When Putin told the Federal Assembly
that the role of the governors must be expanded, many of them were excited
about the possibility, the Russian commentator says; and when he proposed
changing the Constitution to include a State Council, some of them expected to
play a role in that new body (svpressa.ru/society/article/266680/).
But
when it became clear that the amendments were all about allowing Putin to
remain in office for as long as he wants, the governors quickly recognized that
the Kremlin leader wasn’t planning to decentralize power but rather to
concentrate even more in his own hands – and that hasn’t changed with the
pandemic.
What
has happened since the onset of that crisis is that the Kremlin has delegated to
the governors “not so much authority as responsibility” and without independent
resources to act. Moscow is seeking to avoid responsibility; but it certainly
isn’t moving to federalize the country as much as so many hope or fear, Kokko
says.
Journalist
Maksim Shevchenko concurs. He tells the commentator that Putin views federalism
as a bomb that Lenin put under the territorial integrity of the country even
though any rational analysis shows that what the Bolshevik leader was about was
saving the empire and dealing with the enormous diversity across its territory.
At
the time of the revolution, the non-Russians and many Russians as well were
angry at the central government, Shevchenko says. They had good reason.
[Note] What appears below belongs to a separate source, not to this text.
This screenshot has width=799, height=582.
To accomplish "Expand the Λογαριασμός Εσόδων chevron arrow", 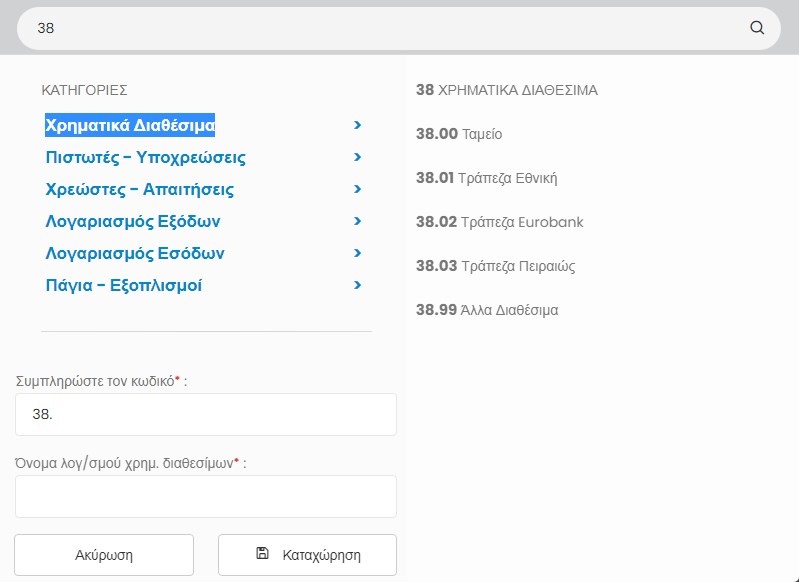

After
all, “the Russian Empire was a prison house of peoples, and this is not a
metaphor.” And acting as if the same
thing is the case now will only work to make it true.
What
the regions and republics want is not separatism but rather the ability to carry
out their responsibilities. Most governors are technocrats or economic
managers, not politicians; and they aren’t going to mobilize people against the
center in pursuit of any exit from the Russian Federation, he argues.
The
fears some in Moscow have on this point are simply unwarranted paranoia, he
suggests. And the unitary system they have and want to maintain is simply
designed “in order to finally convert Russia into a colony” disguised by
appeals to Autocracy, Orthodoxy, and nationality but designed to be sold off to
“English, French or Chinese capitalists.”
But
if paranoia is unwarranted, it is instructive, Shevchenko says. It suggests
that “the supreme powers are frightened, have handed over responsibility and
put their heads in the sand. This isn’t a step toward federalization but rather
an indication of powers lacking confidence in themselves.”